Of course, sometimes it really is just about money.

Noah J. Leichtling, an attorney at the law firm Loeb & Loeb, explained that Asian conglomerates tend to buy with certain price targets in mind, but sometimes the seller pulls the deal off the table because it’s not getting either the purchase price or the terms that it had expected.

“The advantages of working with Asian buyers is that they generally are using their own resources to do cash or cash-and-equity deals so outside financing is not a contingency for completion of the deal,” said Leichtling, who doesn’t expect acquisition interest from Asian firms to abate anytime soon even as he noted that some deals that he’d worked on never got completed.

One banker, who requested anonymity, remarked: “These are careful investors, and they don’t want to take a huge step before they understand the whole picture.”

That’s exactly the modus operandi of Hong Kong-based sourcing giant Li & Fung Ltd.

The U.S. subsidiary LF USA initially added to its sourcing capability, working with domestic firms to understand the direct-to-consumer process in the U.S., before it dipped its toe in the water and began acquiring U.S. brands. It bought footwear marketer Jimlar in August to add to its existing Fashion Accessories Group, which already housed its Cipriani, Kathy Van Zeeland and Rosetti acquisitions.

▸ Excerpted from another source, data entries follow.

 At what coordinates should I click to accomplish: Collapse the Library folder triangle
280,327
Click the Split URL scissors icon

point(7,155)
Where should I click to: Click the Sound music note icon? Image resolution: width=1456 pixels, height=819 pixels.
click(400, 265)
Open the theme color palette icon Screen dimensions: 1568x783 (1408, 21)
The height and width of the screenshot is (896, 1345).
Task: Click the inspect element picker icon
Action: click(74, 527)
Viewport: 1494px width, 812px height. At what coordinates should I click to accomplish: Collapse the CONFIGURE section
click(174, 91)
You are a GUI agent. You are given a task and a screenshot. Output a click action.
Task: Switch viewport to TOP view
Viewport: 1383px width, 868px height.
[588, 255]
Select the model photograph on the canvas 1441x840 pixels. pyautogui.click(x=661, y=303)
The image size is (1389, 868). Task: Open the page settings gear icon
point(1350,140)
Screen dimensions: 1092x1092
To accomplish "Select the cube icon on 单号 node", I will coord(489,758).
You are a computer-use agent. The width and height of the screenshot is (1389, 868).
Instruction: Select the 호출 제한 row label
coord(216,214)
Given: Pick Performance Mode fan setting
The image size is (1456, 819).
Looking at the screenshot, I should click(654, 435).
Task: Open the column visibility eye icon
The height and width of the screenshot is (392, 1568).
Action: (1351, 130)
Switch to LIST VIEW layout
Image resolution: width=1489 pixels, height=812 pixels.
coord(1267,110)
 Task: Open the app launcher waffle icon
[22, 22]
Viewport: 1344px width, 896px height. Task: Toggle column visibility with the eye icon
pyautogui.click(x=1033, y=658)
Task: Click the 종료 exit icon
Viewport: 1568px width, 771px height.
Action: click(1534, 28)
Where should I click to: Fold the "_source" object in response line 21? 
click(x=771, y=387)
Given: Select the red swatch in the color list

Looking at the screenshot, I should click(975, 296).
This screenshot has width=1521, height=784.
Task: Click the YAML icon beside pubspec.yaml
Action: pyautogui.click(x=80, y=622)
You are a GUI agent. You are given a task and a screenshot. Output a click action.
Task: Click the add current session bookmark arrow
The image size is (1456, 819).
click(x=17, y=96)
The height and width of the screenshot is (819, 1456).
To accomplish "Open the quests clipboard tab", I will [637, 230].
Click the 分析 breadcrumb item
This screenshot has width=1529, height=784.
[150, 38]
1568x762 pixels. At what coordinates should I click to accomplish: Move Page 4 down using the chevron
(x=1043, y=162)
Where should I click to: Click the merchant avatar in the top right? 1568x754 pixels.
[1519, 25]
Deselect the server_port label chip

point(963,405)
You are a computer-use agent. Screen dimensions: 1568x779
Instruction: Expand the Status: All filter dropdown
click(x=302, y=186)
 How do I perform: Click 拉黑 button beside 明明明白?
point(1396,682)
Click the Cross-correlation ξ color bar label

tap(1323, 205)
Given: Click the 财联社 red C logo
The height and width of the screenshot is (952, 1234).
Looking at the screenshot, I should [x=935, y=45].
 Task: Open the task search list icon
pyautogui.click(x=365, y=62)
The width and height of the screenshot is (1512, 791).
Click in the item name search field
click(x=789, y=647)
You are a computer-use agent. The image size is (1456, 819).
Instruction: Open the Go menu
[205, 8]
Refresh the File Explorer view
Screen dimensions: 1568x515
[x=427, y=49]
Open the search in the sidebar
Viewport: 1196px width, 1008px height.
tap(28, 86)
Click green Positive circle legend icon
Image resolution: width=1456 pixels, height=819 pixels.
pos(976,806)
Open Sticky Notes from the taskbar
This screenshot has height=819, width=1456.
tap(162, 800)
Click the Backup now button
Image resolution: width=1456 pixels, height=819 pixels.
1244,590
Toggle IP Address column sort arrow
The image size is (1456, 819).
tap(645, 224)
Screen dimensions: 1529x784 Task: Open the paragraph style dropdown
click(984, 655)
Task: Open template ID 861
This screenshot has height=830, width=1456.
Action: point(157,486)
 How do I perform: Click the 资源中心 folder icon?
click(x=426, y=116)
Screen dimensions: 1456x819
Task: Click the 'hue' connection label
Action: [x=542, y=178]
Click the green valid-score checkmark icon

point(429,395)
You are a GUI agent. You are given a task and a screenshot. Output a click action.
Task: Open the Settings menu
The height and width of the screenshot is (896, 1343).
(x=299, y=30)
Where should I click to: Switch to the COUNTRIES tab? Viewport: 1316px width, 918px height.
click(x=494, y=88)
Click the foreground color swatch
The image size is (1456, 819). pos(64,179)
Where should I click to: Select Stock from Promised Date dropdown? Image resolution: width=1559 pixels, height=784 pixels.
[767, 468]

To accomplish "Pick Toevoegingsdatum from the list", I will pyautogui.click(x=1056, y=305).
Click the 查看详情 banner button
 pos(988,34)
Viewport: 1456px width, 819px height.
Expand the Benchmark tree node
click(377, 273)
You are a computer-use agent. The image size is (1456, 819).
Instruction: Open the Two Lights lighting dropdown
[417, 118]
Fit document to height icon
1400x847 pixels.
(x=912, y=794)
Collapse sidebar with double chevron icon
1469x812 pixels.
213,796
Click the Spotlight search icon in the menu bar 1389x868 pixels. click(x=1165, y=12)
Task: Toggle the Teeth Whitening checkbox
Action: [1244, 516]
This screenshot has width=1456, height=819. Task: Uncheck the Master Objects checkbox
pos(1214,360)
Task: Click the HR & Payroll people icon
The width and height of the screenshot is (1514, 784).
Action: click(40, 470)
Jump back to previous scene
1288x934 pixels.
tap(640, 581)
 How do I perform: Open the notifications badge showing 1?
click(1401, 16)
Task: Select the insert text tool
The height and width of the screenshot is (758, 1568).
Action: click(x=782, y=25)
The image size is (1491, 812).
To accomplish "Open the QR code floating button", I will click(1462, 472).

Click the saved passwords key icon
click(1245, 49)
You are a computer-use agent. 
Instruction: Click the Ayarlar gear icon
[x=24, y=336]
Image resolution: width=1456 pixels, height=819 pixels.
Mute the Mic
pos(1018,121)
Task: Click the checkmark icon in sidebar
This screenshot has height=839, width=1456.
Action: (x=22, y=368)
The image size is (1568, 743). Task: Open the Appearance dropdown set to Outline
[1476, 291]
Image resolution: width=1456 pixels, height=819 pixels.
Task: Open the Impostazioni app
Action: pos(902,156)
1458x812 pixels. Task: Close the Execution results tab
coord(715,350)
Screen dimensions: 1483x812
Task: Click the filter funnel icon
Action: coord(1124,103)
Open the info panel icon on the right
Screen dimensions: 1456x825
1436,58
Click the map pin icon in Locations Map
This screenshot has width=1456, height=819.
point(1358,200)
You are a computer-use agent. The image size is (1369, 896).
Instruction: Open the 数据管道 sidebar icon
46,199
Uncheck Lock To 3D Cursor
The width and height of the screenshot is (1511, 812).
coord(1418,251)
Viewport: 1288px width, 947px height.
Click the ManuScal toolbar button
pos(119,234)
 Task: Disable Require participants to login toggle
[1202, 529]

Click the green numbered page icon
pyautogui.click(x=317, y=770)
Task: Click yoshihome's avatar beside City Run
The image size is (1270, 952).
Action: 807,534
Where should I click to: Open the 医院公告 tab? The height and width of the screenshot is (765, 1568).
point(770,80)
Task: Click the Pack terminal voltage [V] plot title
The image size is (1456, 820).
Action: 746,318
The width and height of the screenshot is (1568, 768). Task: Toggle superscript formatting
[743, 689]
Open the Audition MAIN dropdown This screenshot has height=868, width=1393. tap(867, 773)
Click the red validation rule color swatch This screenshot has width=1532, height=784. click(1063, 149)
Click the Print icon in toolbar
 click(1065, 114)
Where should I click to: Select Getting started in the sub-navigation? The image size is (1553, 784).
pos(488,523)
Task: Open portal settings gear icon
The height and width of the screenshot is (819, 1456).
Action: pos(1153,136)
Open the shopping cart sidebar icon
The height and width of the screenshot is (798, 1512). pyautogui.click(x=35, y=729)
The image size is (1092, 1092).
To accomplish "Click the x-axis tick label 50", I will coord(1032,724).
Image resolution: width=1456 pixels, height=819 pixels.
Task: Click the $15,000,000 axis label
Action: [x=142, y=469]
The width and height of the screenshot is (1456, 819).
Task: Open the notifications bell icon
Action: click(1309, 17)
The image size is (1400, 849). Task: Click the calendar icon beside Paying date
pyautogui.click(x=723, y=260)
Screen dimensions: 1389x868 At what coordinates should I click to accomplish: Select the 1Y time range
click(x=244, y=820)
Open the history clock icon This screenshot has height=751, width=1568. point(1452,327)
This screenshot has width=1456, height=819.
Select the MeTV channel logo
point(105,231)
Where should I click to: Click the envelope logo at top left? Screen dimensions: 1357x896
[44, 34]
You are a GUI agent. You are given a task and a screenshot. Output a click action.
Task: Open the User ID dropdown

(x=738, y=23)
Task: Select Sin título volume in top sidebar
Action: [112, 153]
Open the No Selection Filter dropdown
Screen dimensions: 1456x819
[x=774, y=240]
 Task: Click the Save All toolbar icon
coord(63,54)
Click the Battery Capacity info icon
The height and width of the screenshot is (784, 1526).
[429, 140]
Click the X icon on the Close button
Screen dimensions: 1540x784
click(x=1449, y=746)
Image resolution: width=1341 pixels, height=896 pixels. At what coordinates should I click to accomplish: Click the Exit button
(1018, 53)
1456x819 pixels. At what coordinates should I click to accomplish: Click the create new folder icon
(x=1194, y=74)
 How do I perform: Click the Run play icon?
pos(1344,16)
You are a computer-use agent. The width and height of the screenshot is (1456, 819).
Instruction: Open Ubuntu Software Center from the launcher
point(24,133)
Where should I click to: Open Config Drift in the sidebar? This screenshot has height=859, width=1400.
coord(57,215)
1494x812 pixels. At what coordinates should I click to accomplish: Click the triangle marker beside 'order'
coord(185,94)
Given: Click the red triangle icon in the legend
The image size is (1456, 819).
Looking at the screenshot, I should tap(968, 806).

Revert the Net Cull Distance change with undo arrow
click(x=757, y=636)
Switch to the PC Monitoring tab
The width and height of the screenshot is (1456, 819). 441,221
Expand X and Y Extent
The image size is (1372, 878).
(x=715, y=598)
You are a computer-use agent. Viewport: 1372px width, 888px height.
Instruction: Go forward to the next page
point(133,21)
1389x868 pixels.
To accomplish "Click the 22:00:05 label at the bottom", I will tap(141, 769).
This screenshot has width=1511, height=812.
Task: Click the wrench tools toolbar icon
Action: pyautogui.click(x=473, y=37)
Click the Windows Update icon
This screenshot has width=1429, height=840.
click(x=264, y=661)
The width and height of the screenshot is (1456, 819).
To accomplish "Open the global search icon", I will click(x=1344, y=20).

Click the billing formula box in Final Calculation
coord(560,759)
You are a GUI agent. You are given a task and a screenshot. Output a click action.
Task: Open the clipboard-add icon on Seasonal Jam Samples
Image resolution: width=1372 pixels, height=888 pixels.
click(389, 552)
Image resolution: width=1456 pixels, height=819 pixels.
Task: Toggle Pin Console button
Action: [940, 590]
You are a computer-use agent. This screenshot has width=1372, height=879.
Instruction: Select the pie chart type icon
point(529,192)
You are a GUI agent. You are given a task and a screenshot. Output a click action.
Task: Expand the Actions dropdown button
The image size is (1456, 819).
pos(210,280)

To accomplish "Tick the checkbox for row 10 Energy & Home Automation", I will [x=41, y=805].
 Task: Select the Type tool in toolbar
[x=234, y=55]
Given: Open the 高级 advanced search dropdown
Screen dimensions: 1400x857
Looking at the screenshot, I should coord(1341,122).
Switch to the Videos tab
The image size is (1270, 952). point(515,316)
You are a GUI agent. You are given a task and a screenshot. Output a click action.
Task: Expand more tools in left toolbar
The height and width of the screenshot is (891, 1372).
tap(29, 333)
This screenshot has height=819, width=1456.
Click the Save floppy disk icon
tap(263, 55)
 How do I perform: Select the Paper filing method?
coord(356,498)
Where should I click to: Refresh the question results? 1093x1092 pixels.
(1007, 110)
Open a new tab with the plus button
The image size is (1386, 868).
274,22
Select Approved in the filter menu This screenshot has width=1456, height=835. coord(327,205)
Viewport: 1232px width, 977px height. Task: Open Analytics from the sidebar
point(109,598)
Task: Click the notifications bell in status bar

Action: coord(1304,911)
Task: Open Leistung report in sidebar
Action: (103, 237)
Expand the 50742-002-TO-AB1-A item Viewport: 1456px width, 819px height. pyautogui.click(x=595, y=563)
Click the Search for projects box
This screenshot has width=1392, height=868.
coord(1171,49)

Rick Darling, president of LF USA, said the Li & Fung global trading approach has featured two types of acquisitions, one that strengthens its core sourcing operations around the world and the other on strategic purchases for its onshore businesses in the U.S. and Europe.

Darling explained, “In the sourcing transaction, Li & Fung, which made over 40 sourcing-directed deals around the world over the last 10 years, will pursue an acquisition in a particular product category or geographic location that it wants to strengthen. If the acquired firm is in the U.S., it will be put under the LF USA umbrella. In the strategic onshore acquisitions, LF USA has bought 15 companies in the U.S. in the last five years. We look for companies with established design capabilities.”

Even with a war chest totaling $900 million to draw on, Darling said the company’s “filter system is pretty clear in what we will do or won’t do. We get serious about very few, and when we do get serious about an acquisition, we try to close on it quickly.